Louisiana is among the most culturally diverse states in the country. This exhibit presents the cultural creations of traditional life found in the state today. Nearly all of the items displayed are made or used by living individuals who carry on traditional performances, arts, crafts, beliefs, or languages learned informally as part of ethnic, regional, occupational or familial life. The objects represent the persistence of folklife on the Louisiana landscape.

The Creole State Exhibit includes a dugout pirogue made in the Folklife Pavilion at the 1984 World's Fair in New Orleans.

Predominantly Catholic southern Louisiana has been described as "South of the South" due to the Mediterranean-African roots and plantation past of the region that make it and New Orleans more akin to the societies of the French and Spanish West Indies than of the American South. Cajun culture, derived from the late eighteenth-century of Acadians from Nova Scotia dominates much of the rural areas. However, there is also a complex mix of Afro-French, Spanish, Native American, German, Italian, Irish, Anglo, Isleño, Slavonian, and now Asian among other groups in the entire region.
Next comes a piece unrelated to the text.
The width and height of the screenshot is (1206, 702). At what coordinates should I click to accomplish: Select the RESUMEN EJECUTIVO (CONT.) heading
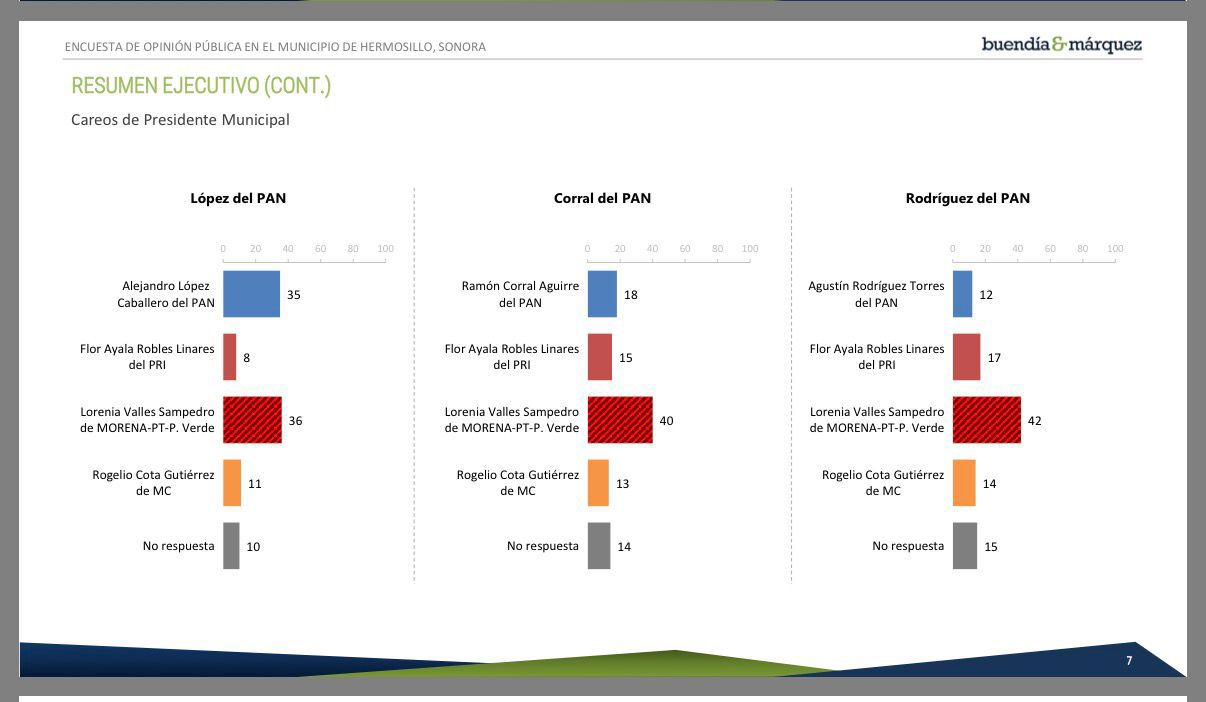click(x=201, y=86)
In contrast, Protestant northern Louisiana is culturally part of the upland and riverine American South. North Louisiana's mainly rural folk landscape was shaped by contact between Indians, Anglo- and Afro-Americans in pioneer, plantation, sharecropping and farmstead settings among the river bottom lands, piney woods and hills of the area. In this relatively isolated and more Anglo-influenced part of the state, the cultural groups are less overlapped than in South Louisiana.

To account for the subtlety and complexity of Louisiana's cultural mix and regional differences, it has sometimes been called "the Creole State." It is appropriate to Louisiana and this exhibit that the term "creole" (from the Portuguese crioulo "native to a region") has many hues of meaning. Initially, in Louisiana, the West Indies and Latin America, "Creole" referred to the colonial French/Spanish population. The word later came to refer to the gens libres de couleur (free people of color) in Louisiana who were of mixed Afro-European descent. It is further used to describe the Afro-French language called Creole and a variety of foodways, music styles, architecture, and attitudes that reflect the mingling of cultures in Louisiana. At the broadest level, creole or creolization refers to the process where foreign ingredients are combined in a native setting to make a new creole culture. Thus the many cultures that have come to all of Louisiana, north and south, make up a "creole society."

The process of creolization in Louisiana has already produced jazz, zydeco, Creole food, Cajun music, rockabilly music and durable crafts traditions. Although the term "creole" was not originally part of North Louisiana's regional culture, that area has always mingled politically, socially, and culturally with South Louisiana while maintaining a sense of its difference. This virtual exhibit invites you to experience both the unity and diversity of folklife from The Creole State.